Waktu itu Jumat sore.

Masih bau musim gugur, yang tidak jarang membuat pipiku membeku dingin. Terlebih sore, saat matahari memilih untuk menyerah, dan menyinari sisi dunia yang lain. Memang enaknya menyelimuti diri dengan selimut tebal sambil membaca buku, apalagi tugas-tugasku belum banyak. Tetapi aku memilih keluar sore itu, sambil menyelempangkan erat syal merah-emas di sekitar leherku untuk menahan dingin.

Kukira sore yang dingin ini tidak terlalu ramai, tetapi beberapa murid berkoloni dengan kelompoknya di sisi Danau Hitam. Ternyata beberapa manusia lebih senang menikmati visualnya dengan menatap matahari yang mulai terbenam. Kukira hanya aku saja.

Dengan ringan aku berlari kecil mendekatkan pandanganku pada pemandangan sore ini. Ada rasa tidak nyaman karena saat yang lainnya berkumpul, aku hanya berdiri sendirian menatap langit. Ada beberapa pasang mata yang menatapku dengan pandangan menilai, seakan mencemooh diriku sebagai seorang junior kelas satu yang tidak memiliki darah penyihir, berdiri sendirian di sisi danau.

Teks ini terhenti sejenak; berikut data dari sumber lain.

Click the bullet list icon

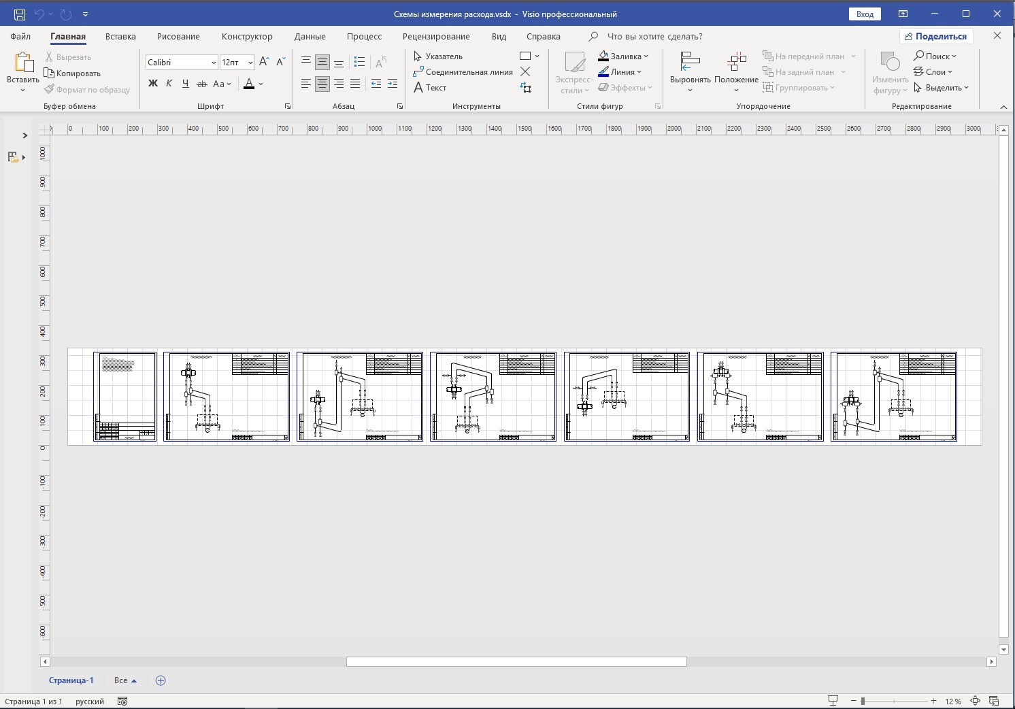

Seakan-akan ada yang mendengar perasaan tidak nyamanku, seseorang berdiri di sampingku. Tanpa sebuah sapaan ia berdiri begitu saja, dan saat aku menoleh untuk menatap siapa yang berdiri, aku tersenyum. Seminggu rasanya kami tidak bertemu.

"Sev."

Seminggu sudah berlalu, dan ini pertama kalinya aku bertemu dengan Severus di luar kelas. Perasaanku saja tetapi sepasang matanya tidak sekuyu dulu, pipinya sedikit memerah, dan nampak kesegaran di bibirnya yang terbiasa kering. Walaupun ia masih sama, hanya membalas sapaanku dengan senyuman.

"Hogwarts menyenangkan?" Tentu, harus aku yang memulai percakapan.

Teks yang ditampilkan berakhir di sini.